## WORK TO COMPLETE
Reproduce the listing that follows so that each line matches the original exactly.

........

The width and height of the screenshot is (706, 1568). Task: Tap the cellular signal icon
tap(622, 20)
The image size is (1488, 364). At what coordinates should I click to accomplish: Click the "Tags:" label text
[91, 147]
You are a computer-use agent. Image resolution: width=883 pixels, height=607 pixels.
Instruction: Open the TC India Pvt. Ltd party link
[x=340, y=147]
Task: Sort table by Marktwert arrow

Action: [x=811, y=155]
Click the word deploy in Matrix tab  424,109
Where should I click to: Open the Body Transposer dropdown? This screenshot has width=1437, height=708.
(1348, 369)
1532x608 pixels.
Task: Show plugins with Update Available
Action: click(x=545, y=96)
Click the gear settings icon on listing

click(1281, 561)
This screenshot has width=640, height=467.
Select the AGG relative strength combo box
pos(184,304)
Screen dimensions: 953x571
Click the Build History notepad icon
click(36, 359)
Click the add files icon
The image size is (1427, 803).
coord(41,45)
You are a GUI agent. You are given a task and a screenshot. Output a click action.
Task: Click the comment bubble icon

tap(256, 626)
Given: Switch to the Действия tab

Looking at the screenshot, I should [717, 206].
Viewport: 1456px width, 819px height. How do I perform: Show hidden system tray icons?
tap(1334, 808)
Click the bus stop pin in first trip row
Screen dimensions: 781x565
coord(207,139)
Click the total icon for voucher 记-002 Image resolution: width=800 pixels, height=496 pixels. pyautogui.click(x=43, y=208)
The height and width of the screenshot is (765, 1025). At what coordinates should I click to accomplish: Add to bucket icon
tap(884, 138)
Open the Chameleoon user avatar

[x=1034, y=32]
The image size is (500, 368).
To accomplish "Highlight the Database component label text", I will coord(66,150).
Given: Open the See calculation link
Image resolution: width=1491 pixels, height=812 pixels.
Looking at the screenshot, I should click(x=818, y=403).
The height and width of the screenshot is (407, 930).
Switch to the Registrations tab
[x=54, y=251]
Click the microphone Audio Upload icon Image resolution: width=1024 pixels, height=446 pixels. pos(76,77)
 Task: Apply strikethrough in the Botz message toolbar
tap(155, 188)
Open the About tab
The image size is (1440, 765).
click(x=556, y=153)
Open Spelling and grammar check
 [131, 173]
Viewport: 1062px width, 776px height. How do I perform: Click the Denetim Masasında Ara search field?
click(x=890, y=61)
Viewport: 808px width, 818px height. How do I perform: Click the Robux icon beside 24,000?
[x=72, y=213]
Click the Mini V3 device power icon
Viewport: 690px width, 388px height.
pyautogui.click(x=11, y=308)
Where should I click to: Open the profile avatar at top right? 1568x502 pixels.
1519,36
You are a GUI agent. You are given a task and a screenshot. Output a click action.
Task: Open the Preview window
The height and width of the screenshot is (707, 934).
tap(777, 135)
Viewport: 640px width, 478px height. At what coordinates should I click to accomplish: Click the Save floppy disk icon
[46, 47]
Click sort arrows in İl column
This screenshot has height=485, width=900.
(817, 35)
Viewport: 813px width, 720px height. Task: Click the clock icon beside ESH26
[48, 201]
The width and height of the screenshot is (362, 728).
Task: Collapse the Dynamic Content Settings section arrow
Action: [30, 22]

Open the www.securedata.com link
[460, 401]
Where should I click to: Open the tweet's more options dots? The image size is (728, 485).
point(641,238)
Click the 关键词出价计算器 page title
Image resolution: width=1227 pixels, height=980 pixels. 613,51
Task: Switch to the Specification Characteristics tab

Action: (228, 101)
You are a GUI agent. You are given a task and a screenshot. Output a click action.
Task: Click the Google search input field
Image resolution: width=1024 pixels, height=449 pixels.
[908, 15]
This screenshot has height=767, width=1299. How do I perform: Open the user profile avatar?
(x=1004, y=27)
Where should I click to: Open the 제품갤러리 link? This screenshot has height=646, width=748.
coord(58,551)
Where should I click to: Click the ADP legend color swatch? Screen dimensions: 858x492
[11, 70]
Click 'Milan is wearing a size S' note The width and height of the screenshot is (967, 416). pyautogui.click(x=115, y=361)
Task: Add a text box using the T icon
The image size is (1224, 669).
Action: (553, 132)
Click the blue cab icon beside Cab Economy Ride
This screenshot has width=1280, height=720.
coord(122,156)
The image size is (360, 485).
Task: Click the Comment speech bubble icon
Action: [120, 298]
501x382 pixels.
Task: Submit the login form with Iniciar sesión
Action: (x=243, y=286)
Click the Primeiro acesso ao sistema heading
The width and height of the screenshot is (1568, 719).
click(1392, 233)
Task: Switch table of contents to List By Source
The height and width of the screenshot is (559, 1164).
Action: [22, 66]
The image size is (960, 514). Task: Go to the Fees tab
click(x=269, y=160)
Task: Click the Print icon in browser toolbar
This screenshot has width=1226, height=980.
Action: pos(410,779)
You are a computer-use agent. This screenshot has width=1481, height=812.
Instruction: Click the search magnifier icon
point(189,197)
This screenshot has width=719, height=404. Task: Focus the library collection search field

........

## REPLY TO THE TASK
The width and height of the screenshot is (706, 1568). Task: Tap the cellular signal icon
tap(622, 20)
The image size is (1488, 364). At what coordinates should I click to accomplish: Click the "Tags:" label text
[91, 147]
You are a computer-use agent. Image resolution: width=883 pixels, height=607 pixels.
Instruction: Open the TC India Pvt. Ltd party link
[x=340, y=147]
Task: Sort table by Marktwert arrow

Action: [x=811, y=155]
Click the word deploy in Matrix tab  424,109
Where should I click to: Open the Body Transposer dropdown? This screenshot has width=1437, height=708.
(1348, 369)
1532x608 pixels.
Task: Show plugins with Update Available
Action: click(x=545, y=96)
Click the gear settings icon on listing

click(1281, 561)
This screenshot has width=640, height=467.
Select the AGG relative strength combo box
pos(184,304)
Screen dimensions: 953x571
Click the Build History notepad icon
click(36, 359)
Click the add files icon
The image size is (1427, 803).
coord(41,45)
You are a GUI agent. You are given a task and a screenshot. Output a click action.
Task: Click the comment bubble icon

tap(256, 626)
Given: Switch to the Действия tab

Looking at the screenshot, I should [717, 206].
Viewport: 1456px width, 819px height. How do I perform: Show hidden system tray icons?
tap(1334, 808)
Click the bus stop pin in first trip row
Screen dimensions: 781x565
coord(207,139)
Click the total icon for voucher 记-002 Image resolution: width=800 pixels, height=496 pixels. pyautogui.click(x=43, y=208)
The height and width of the screenshot is (765, 1025). At what coordinates should I click to accomplish: Add to bucket icon
tap(884, 138)
Open the Chameleoon user avatar

[x=1034, y=32]
The image size is (500, 368).
To accomplish "Highlight the Database component label text", I will coord(66,150).
Given: Open the See calculation link
Image resolution: width=1491 pixels, height=812 pixels.
Looking at the screenshot, I should click(x=818, y=403).
The height and width of the screenshot is (407, 930).
Switch to the Registrations tab
[x=54, y=251]
Click the microphone Audio Upload icon Image resolution: width=1024 pixels, height=446 pixels. pos(76,77)
 Task: Apply strikethrough in the Botz message toolbar
tap(155, 188)
Open the About tab
The image size is (1440, 765).
click(x=556, y=153)
Open Spelling and grammar check
 [131, 173]
Viewport: 1062px width, 776px height. How do I perform: Click the Denetim Masasında Ara search field?
click(x=890, y=61)
Viewport: 808px width, 818px height. How do I perform: Click the Robux icon beside 24,000?
[x=72, y=213]
Click the Mini V3 device power icon
Viewport: 690px width, 388px height.
pyautogui.click(x=11, y=308)
Where should I click to: Open the profile avatar at top right? 1568x502 pixels.
1519,36
You are a GUI agent. You are given a task and a screenshot. Output a click action.
Task: Open the Preview window
The height and width of the screenshot is (707, 934).
tap(777, 135)
Viewport: 640px width, 478px height. At what coordinates should I click to accomplish: Click the Save floppy disk icon
[46, 47]
Click sort arrows in İl column
This screenshot has height=485, width=900.
(817, 35)
Viewport: 813px width, 720px height. Task: Click the clock icon beside ESH26
[48, 201]
The width and height of the screenshot is (362, 728).
Task: Collapse the Dynamic Content Settings section arrow
Action: [30, 22]

Open the www.securedata.com link
[460, 401]
Where should I click to: Open the tweet's more options dots? The image size is (728, 485).
point(641,238)
Click the 关键词出价计算器 page title
Image resolution: width=1227 pixels, height=980 pixels. 613,51
Task: Switch to the Specification Characteristics tab

Action: (228, 101)
You are a GUI agent. You are given a task and a screenshot. Output a click action.
Task: Click the Google search input field
Image resolution: width=1024 pixels, height=449 pixels.
[908, 15]
This screenshot has height=767, width=1299. How do I perform: Open the user profile avatar?
(x=1004, y=27)
Where should I click to: Open the 제품갤러리 link? This screenshot has height=646, width=748.
coord(58,551)
Where should I click to: Click the ADP legend color swatch? Screen dimensions: 858x492
[11, 70]
Click 'Milan is wearing a size S' note The width and height of the screenshot is (967, 416). pyautogui.click(x=115, y=361)
Task: Add a text box using the T icon
The image size is (1224, 669).
Action: (553, 132)
Click the blue cab icon beside Cab Economy Ride
This screenshot has width=1280, height=720.
coord(122,156)
The image size is (360, 485).
Task: Click the Comment speech bubble icon
Action: [120, 298]
501x382 pixels.
Task: Submit the login form with Iniciar sesión
Action: (x=243, y=286)
Click the Primeiro acesso ao sistema heading
The width and height of the screenshot is (1568, 719).
click(1392, 233)
Task: Switch table of contents to List By Source
The height and width of the screenshot is (559, 1164).
Action: [22, 66]
The image size is (960, 514). Task: Go to the Fees tab
click(x=269, y=160)
Task: Click the Print icon in browser toolbar
This screenshot has width=1226, height=980.
Action: pos(410,779)
You are a computer-use agent. This screenshot has width=1481, height=812.
Instruction: Click the search magnifier icon
point(189,197)
This screenshot has width=719, height=404. Task: Focus the library collection search field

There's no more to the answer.